Data provided
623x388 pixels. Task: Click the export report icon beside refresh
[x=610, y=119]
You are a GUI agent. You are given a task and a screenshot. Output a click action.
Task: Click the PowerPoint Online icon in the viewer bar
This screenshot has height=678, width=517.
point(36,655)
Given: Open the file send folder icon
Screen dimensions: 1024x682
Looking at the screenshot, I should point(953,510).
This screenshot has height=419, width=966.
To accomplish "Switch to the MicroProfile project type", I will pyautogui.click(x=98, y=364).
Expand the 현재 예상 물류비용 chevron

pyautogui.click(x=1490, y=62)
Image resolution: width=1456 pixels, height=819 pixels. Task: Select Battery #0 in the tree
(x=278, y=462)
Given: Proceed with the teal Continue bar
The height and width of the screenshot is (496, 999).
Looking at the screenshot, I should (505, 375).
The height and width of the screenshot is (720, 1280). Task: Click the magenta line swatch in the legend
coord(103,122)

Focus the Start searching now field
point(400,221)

What the exercise asks
Transcribe all the entries exactly, as they stand.

The answer
623x388 pixels. Task: Click the export report icon beside refresh
[x=610, y=119]
You are a GUI agent. You are given a task and a screenshot. Output a click action.
Task: Click the PowerPoint Online icon in the viewer bar
This screenshot has height=678, width=517.
point(36,655)
Given: Open the file send folder icon
Screen dimensions: 1024x682
Looking at the screenshot, I should point(953,510).
This screenshot has height=419, width=966.
To accomplish "Switch to the MicroProfile project type", I will pyautogui.click(x=98, y=364).
Expand the 현재 예상 물류비용 chevron

pyautogui.click(x=1490, y=62)
Image resolution: width=1456 pixels, height=819 pixels. Task: Select Battery #0 in the tree
(x=278, y=462)
Given: Proceed with the teal Continue bar
The height and width of the screenshot is (496, 999).
Looking at the screenshot, I should (505, 375).
The height and width of the screenshot is (720, 1280). Task: Click the magenta line swatch in the legend
coord(103,122)

Focus the Start searching now field
point(400,221)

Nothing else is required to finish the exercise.